I'm still not sure I like convention over configuration. The database is rarely configured like I'd want, and I'm usually not working with a green field database over which I have full control. However, the RAILS he's showing looks a lot nicer than the version I last looked at. They've fixed a lot of their early REST mistakes. I wonder what this would look like if the backend were a native XML database instead of a relational database? Maybe just the eXist REST API.

I have to figure out how he does that cool cursor spotlight trick.

At 9:45, John Davies from IONA Technologies gave a fascinating talk about working with XML in financial services and banking industries: 100 billion dollar hedge funds that need 3 millisecond response times and the like. (They aren't doing very well: despite that capitalization they're only making about $19,000,000 a day. They'd do better in index funds.)

I didn't have the energy to take live notes, but there was a lot of good stuff. He thinks that the industry is moving away from web services and to REST. On the other hand, he also said tat HTTP didn't work very well for them because it was stateless, so they needed to use JMS and MQSeries. I can't quite reconcile those two. Maybe I misheard him on the bit about HTTP, or he switched from one part of financial services to another.

He's also doing a lot of work with legacy comma-separated value formats by defining filters that present it as XML without actually rewriting it on disk. Then he can use XPath, XSLT, and so forth. A lot of his data does not fit well into relational databases. (He says the SQL queries to reconstruct some of this are half a page long.) He didn't talk much about native XML databases, but at least to me it sounded like he was hinting that that was what he needed.

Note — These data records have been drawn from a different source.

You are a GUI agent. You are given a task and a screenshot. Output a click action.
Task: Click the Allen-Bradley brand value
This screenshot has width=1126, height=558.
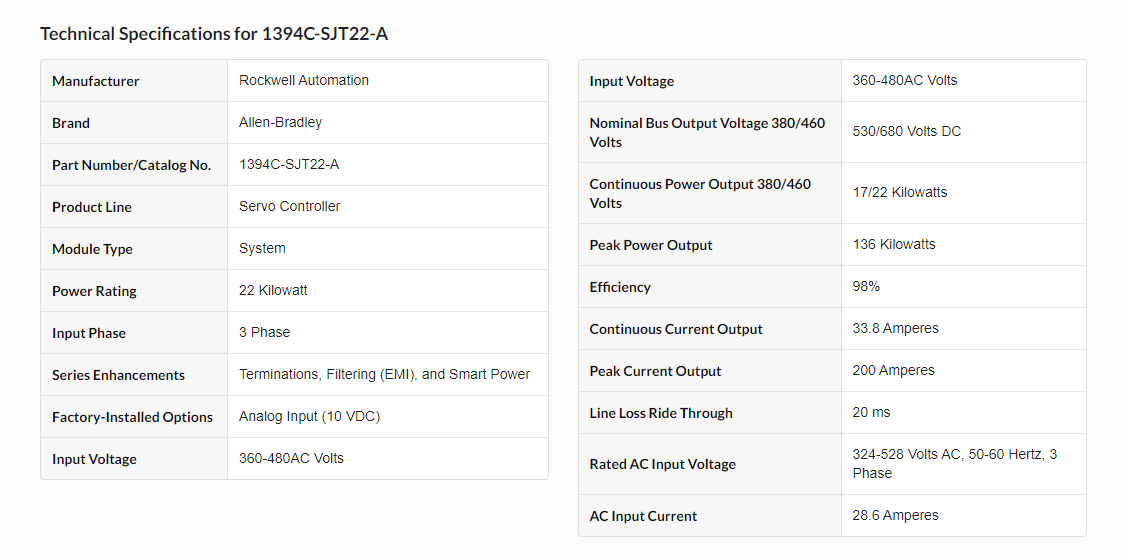280,122
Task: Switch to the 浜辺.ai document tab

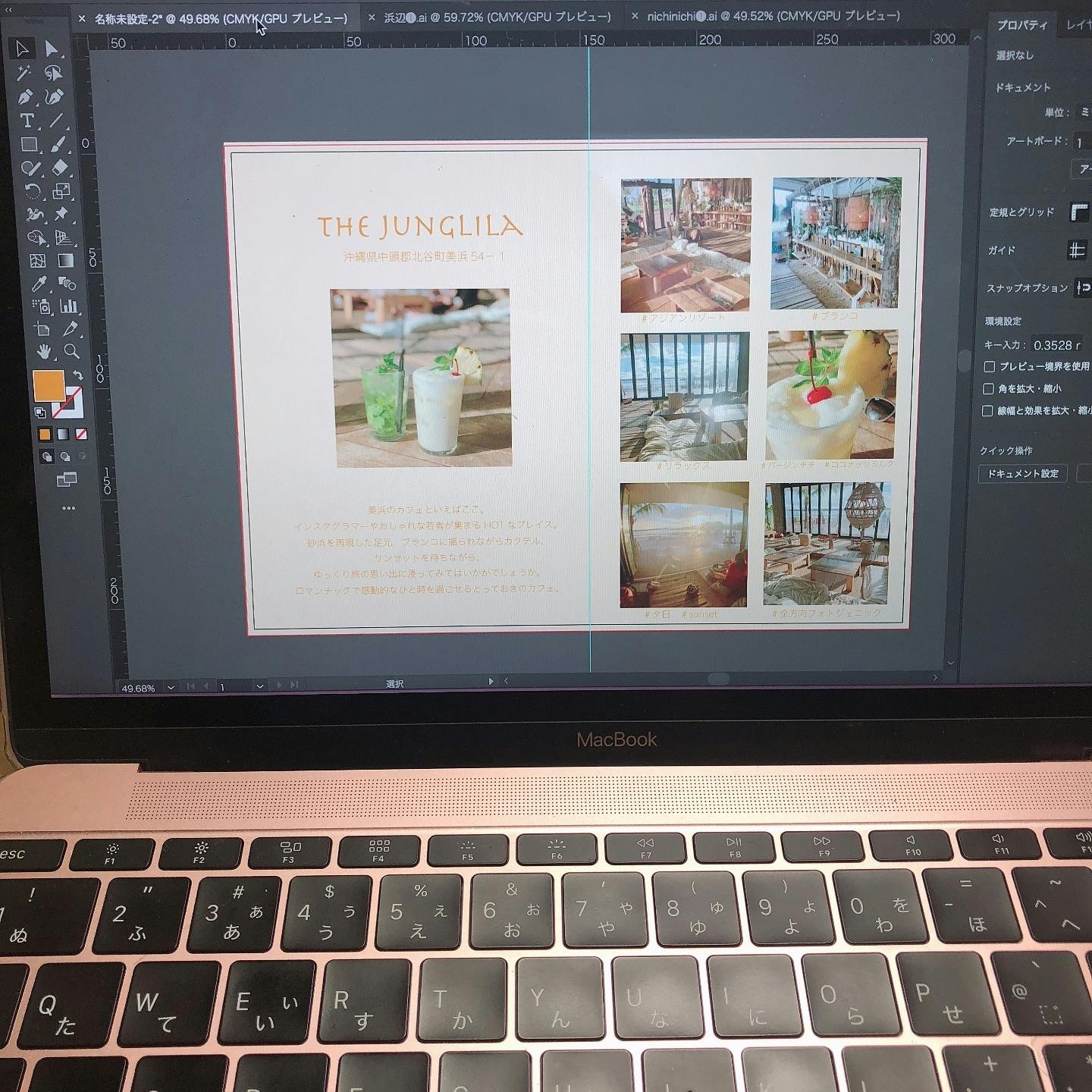Action: 497,17

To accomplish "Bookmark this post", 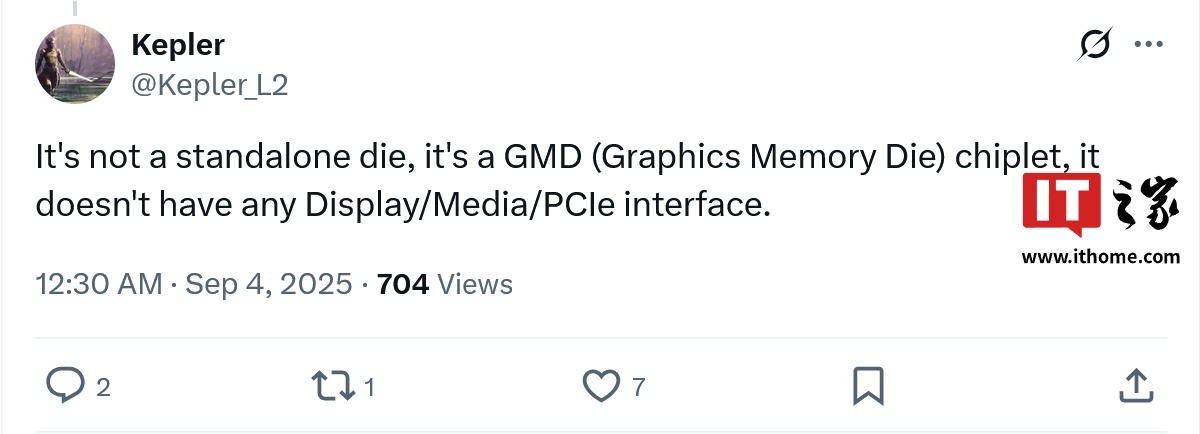I will point(867,385).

After the coffee break (I'm finally awake after chugging about 16 ounces) I'm listening to Arofan Gregory from the Open Data Foundation talk about "Towards a Global Infrastructure for Data and Metadata: The Open Data Foundation." They're mostly looking at the raw data collected by governments and researchers not the information generated by processing this data.

The organization is virtual and lives on Skype. He's wasting too much time telling us about the organization. He has yet to tell us what they're actually doing.

Response rates are falling in surveys because a lot of people (including myself) flat out refuse to participate in any surveys.

Disses the semantic web. He wants a federated web of data registries run by professionals. He wants to have standard ontologies to enable semantic interoperability. SDMX (ISO 17369) is important as are several other ISO standards including METS.

For the next session there are three talks I want to hear. Which to pick? BBC iPlayer? Bringing Collaborative Edting of Open Document Format (ODF) Documents to the Web? The missing architecture of the AEA (AJAX Enterprise Applications)? The ODF folks didn't show up, so I think I'll pick the iPlayer.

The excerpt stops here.